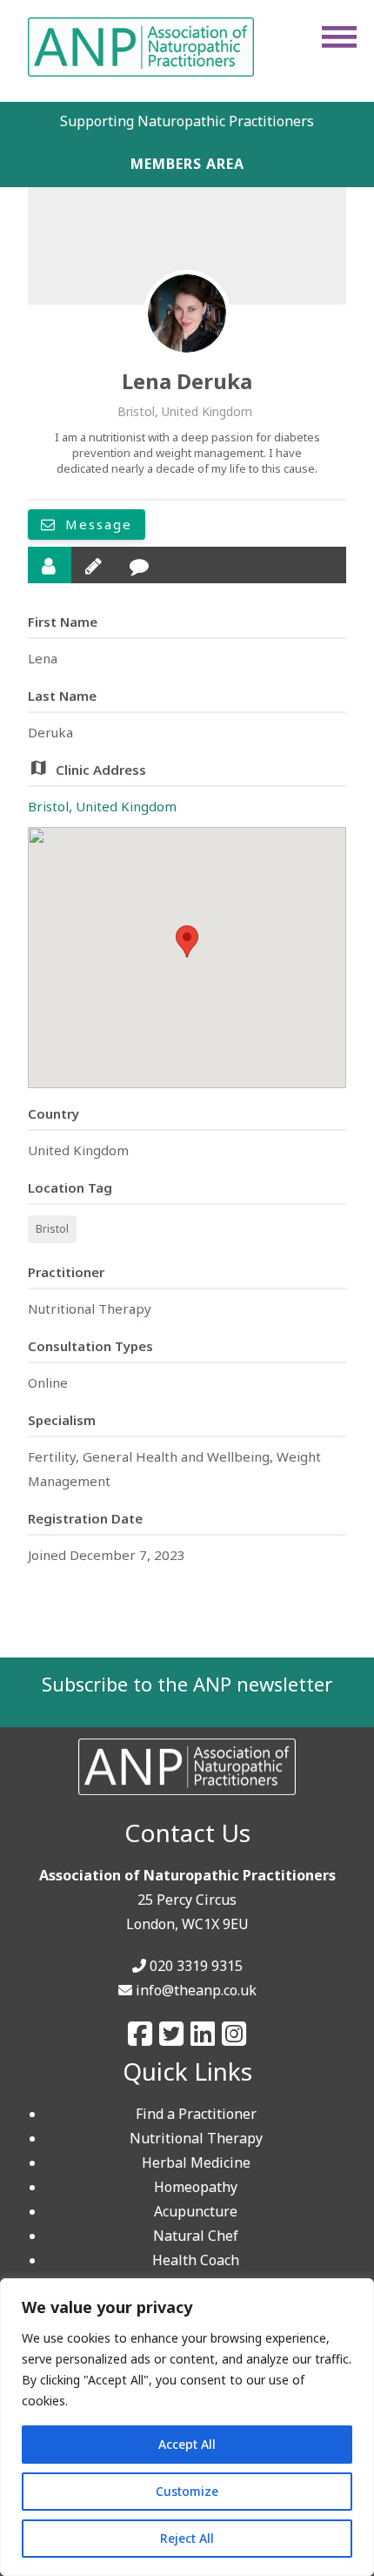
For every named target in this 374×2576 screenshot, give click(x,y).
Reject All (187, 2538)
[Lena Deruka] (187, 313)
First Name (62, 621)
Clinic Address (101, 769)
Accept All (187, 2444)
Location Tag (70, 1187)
□ □ □
EXERCISE DETAILS: Please reproduce each line of the listing above exactly, skipping pictures.

EXERCISE OUTPUT:
For every named target in this 374×2576 screenshot, give click(x,y).
Reject All (187, 2538)
[Lena Deruka] (187, 313)
First Name (62, 621)
Clinic Address (101, 769)
Accept All (187, 2444)
Location Tag (70, 1187)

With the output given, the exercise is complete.